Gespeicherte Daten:
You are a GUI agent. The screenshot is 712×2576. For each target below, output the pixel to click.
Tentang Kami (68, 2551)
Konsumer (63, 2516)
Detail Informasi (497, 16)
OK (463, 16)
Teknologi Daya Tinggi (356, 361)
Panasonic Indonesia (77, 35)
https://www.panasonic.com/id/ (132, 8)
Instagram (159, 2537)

**Ihre Anweisungen:**
Schreiben Sie sämtliche Zeilen der Datensätze in eine JSON-Liste von Zeichenketten um, mit einer Zeichenkette pro Zeile und ohne Leerzeilen.

**Lösung:**
[
  "You are a GUI agent. The screenshot is 712×2576. For each target below, output the pixel to click.",
  "Tentang Kami (68, 2551)",
  "Konsumer (63, 2516)",
  "Detail Informasi (497, 16)",
  "OK (463, 16)",
  "Teknologi Daya Tinggi (356, 361)",
  "Panasonic Indonesia (77, 35)",
  "https://www.panasonic.com/id/ (132, 8)",
  "Instagram (159, 2537)"
]